Mick Jagger

by Jean-Sebastien Stehli, Juillet 2006 (France)


Peter Lindbergh dit s’intéresser avant tout à la « géographie des visages». Avec Mick Jagger et Keith Richards, les deux sujets de son exposition à la galerie parisienne Acte 2, Like a Rolling Stone, le photographe allemand est servi. Difficile d’être plus photogénique que les deux lascars. Mick, élégant et androgyne, Keith, le visage creusé de profonds sillons, couvert de grigris, ressemblant à un vieux chaman. Les 28 portraits géants en noir et blanc ont été pris de 1995 à 1999. Lindbergh, habitué depuis trente ans aux séances en studio, avec assistants et top-modèles pour tous les grands magazines de mode, «shoote» les deux «Glimmer Twins» en toute décontraction.
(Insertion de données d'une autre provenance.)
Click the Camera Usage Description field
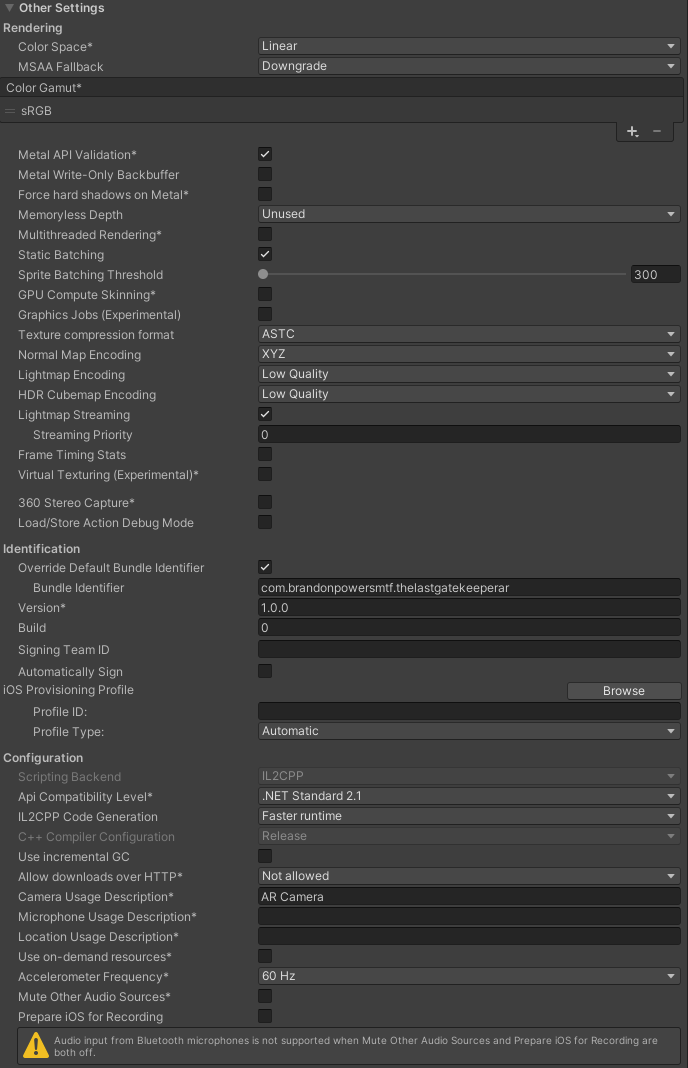 click(x=469, y=897)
Il demande à Mick Jagger – qui le prend pour un malade – de descendre dans la rue, à Londres. >«C’etait aerien, raconte-t-il. Lui marchait devant et moi je courais derriere. On a bien rigole ». Encore plus impensable de faire poser Keith, cigarette dans une main et vodka-Orangina dans l’autre. Lindbergh fait monter le guitariste des Stones sur un toit de Manhattan et obtient cequi restera comme le portrait le plus puissant du musicien Keith Richards, impérial, sceptre à la main. Sans doute pour se remettre de la beauté du Diable, Peter Lindbergh rêve maintenant de photographier le Dalaï-Lama.